4. **Needs-discussion items** only proceed if the user gave a specific direction during Phase 5; otherwise leave them.

After each commit (or once for a small scope), run the project's gate (`scripts/prepare.sh` / `pnpm check` / etc.) to confirm nothing broke. If it fails, fix the underlying issue rather than reverting or bypassing.
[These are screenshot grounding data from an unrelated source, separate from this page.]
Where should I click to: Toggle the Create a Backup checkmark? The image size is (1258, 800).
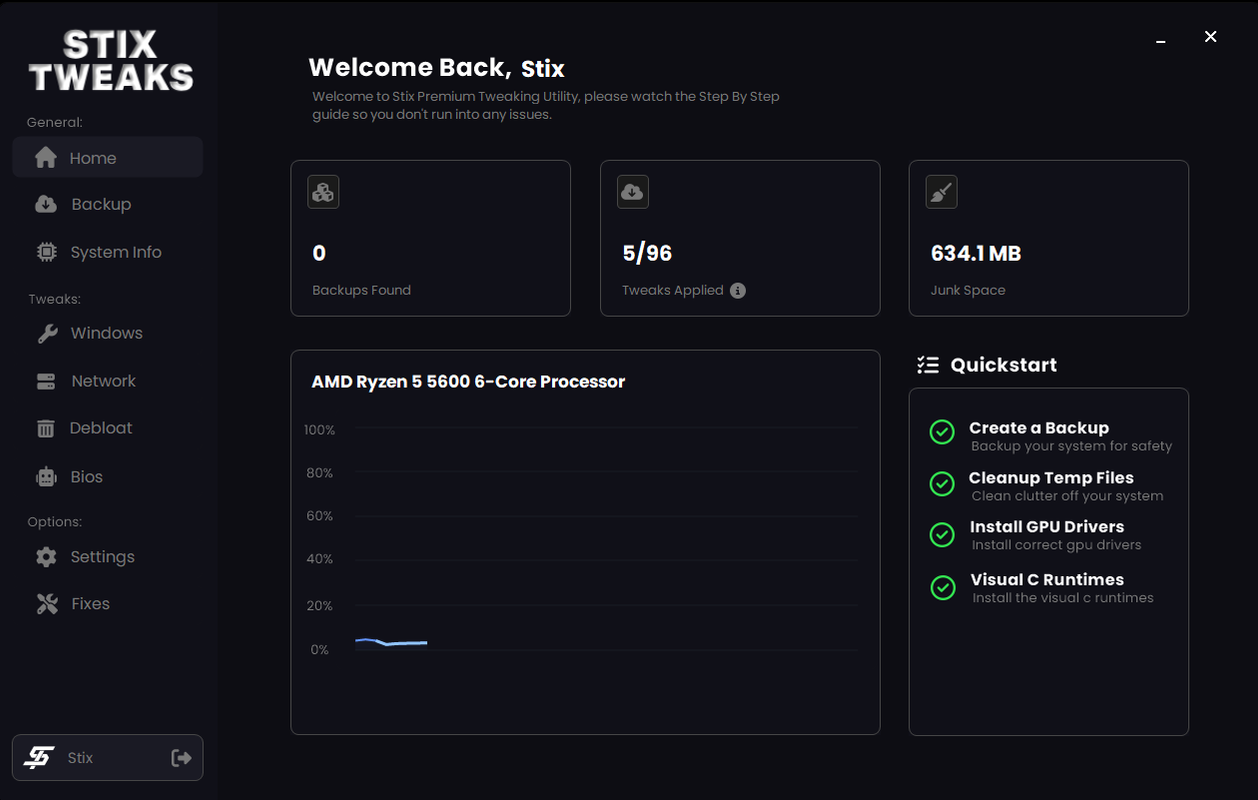(x=941, y=432)
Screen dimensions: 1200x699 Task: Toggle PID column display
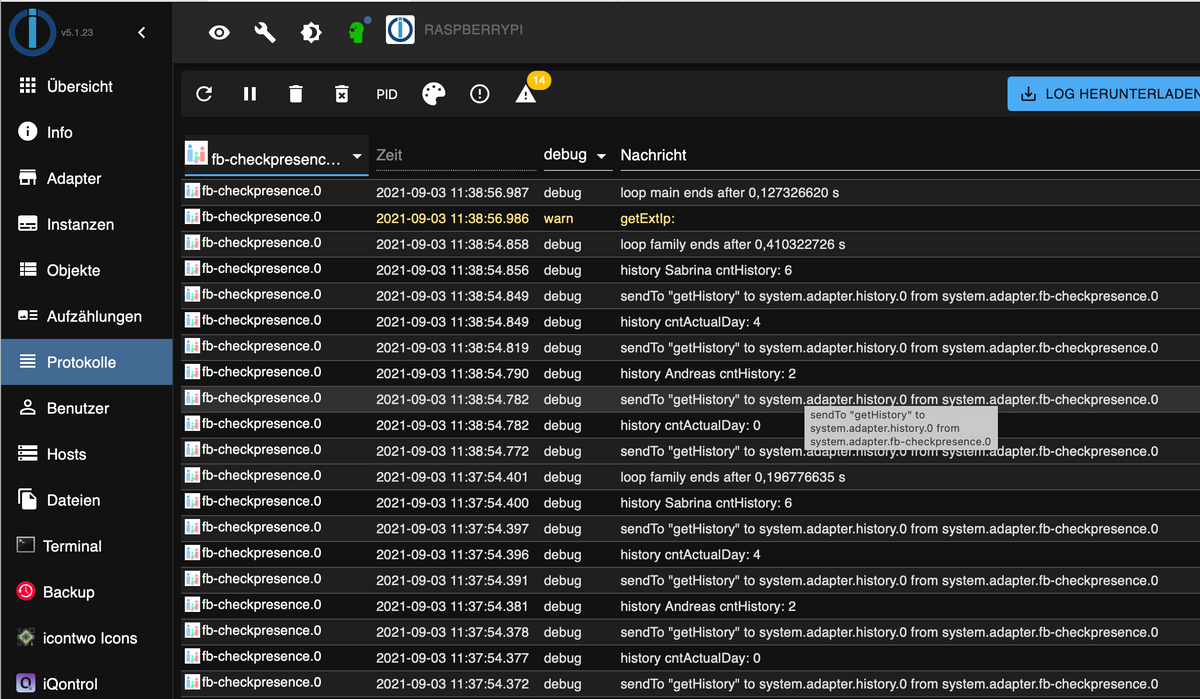pyautogui.click(x=387, y=94)
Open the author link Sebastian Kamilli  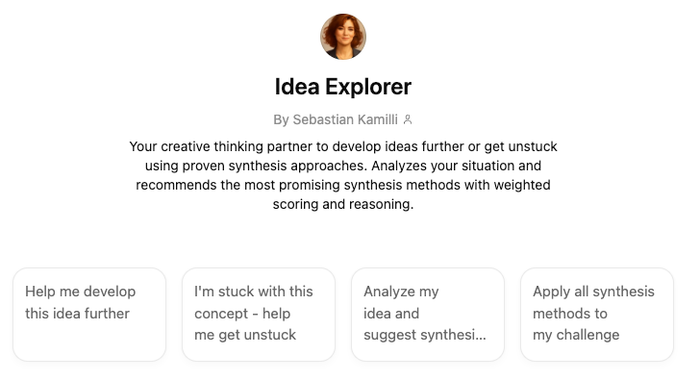click(x=345, y=120)
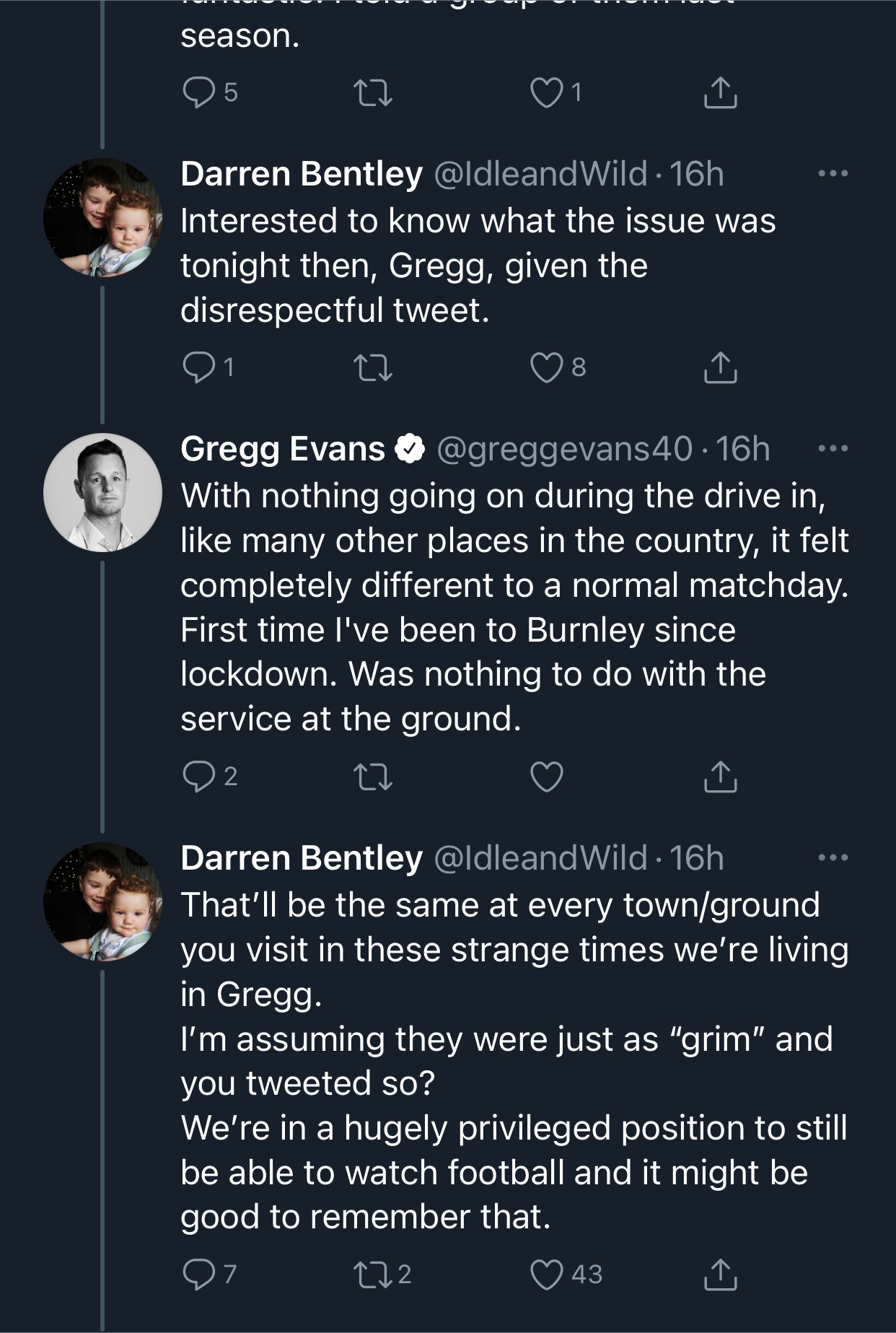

End with a brief final summary: what was applied, what was backlogged, what's still open. If a finding got dropped during discussion, note it briefly so the user can confirm the bookkeeping.

## Do not

- **Edit any file before the user has seen the report and given a go-ahead.** This includes `TODO.md` and any code file. The validation pass is the last automatic step; everything after Phase 4 waits on the user.
- Auto-apply changes that affect public API surface even after a generic "go ahead" - if a finding touches `pub` items, surface it explicitly in Phase 5 under "Needs discussion".
- Stack findings from multiple lenses into one commit without clear grouping.
- Invent findings to fill space if a lens comes up empty. "Nothing to flag" is a valid outcome and should be reported as such.
- Re-raise items already in `TODO.md` / `BACKLOG.md`.
- Run `/audit` against a codebase that was just audited - diminishing returns.

## Parallelism note

All lens agents run in parallel (single message, multiple `Agent` tool uses). Six agents is the upper bound where parallelism still pays; above that, coordination overhead catches up. Keep opt-in lenses opt-in for this reason - running all 11 in parallel would be wasteful for most projects.

## When NOT to use this skill

- **Reviewing in-flight work** → `/simplify` against the diff.
- **PR review** → `/review` (built-in) or `/code-review:code-review` if that plugin is installed.
- **Security-only audit of a diff** → `/security-review`.
- **Back-to-back on the same code** → re-runs produce sharply diminishing returns.